* **ACTIVITY**: Search the entries for the word "agent" and copy each line that has it.

[DATA PROVIDED — start]

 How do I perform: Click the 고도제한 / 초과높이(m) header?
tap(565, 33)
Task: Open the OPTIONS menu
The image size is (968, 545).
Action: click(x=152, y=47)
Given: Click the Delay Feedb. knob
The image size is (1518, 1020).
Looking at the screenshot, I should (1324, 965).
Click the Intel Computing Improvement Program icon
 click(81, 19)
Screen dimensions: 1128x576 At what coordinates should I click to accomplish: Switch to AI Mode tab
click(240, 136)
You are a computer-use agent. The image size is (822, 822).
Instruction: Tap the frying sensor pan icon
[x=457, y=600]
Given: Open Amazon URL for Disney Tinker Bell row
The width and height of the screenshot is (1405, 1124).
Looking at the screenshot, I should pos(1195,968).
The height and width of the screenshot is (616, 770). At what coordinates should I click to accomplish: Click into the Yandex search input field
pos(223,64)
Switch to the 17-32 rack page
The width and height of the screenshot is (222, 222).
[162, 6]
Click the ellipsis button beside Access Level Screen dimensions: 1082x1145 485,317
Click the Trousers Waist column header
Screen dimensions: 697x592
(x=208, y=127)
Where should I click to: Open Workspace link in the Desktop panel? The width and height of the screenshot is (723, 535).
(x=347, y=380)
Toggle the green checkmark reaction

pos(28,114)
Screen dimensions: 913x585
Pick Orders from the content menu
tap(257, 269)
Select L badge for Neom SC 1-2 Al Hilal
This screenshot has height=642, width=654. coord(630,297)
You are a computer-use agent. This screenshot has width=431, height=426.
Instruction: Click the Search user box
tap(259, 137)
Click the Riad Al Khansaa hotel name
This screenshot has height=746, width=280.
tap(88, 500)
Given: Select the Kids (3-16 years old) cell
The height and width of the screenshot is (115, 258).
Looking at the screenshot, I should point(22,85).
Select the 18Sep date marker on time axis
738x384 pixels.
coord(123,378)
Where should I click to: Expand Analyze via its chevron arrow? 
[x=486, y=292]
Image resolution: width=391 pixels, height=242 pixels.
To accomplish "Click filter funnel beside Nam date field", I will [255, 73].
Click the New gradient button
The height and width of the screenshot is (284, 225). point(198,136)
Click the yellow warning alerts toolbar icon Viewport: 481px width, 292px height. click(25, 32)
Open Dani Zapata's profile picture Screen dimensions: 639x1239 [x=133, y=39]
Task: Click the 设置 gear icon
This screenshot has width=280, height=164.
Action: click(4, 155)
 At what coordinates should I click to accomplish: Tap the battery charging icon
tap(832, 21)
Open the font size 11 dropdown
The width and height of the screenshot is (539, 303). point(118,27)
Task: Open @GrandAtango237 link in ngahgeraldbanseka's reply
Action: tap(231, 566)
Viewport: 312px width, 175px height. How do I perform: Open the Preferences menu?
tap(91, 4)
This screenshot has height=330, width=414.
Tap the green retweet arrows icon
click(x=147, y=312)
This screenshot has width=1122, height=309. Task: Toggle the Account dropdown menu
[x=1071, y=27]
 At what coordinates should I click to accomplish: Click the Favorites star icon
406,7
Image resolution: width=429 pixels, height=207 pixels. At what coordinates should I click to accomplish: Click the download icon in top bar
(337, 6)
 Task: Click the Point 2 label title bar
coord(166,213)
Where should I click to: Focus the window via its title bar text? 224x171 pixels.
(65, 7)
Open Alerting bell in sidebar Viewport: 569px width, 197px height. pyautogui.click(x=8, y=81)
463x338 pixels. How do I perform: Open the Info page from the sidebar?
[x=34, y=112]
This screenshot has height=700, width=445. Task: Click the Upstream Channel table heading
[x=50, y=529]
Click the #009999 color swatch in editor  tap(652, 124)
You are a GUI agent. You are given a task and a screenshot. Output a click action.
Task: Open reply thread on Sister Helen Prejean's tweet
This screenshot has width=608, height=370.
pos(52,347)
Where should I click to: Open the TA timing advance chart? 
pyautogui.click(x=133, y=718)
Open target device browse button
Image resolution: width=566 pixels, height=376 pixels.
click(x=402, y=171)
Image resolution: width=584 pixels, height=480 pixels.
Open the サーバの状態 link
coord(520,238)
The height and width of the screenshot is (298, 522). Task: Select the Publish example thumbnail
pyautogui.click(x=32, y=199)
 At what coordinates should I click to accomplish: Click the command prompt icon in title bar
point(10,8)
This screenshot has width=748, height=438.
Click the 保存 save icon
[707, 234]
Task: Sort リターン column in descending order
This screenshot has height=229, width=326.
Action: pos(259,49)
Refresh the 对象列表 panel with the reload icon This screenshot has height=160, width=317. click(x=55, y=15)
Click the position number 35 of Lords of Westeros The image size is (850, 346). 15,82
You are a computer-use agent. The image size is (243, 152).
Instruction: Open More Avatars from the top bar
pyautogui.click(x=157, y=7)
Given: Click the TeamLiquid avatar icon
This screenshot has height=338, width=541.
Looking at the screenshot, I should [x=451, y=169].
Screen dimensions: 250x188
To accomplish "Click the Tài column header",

[DATA PROVIDED — finish]

* **ANSWER**:
You are a computer-use agent. The image size is (822, 822).
You are a computer-use agent. This screenshot has width=431, height=426.
You are a GUI agent. You are given a task and a screenshot. Output a click action.
You are a computer-use agent. The image size is (243, 152).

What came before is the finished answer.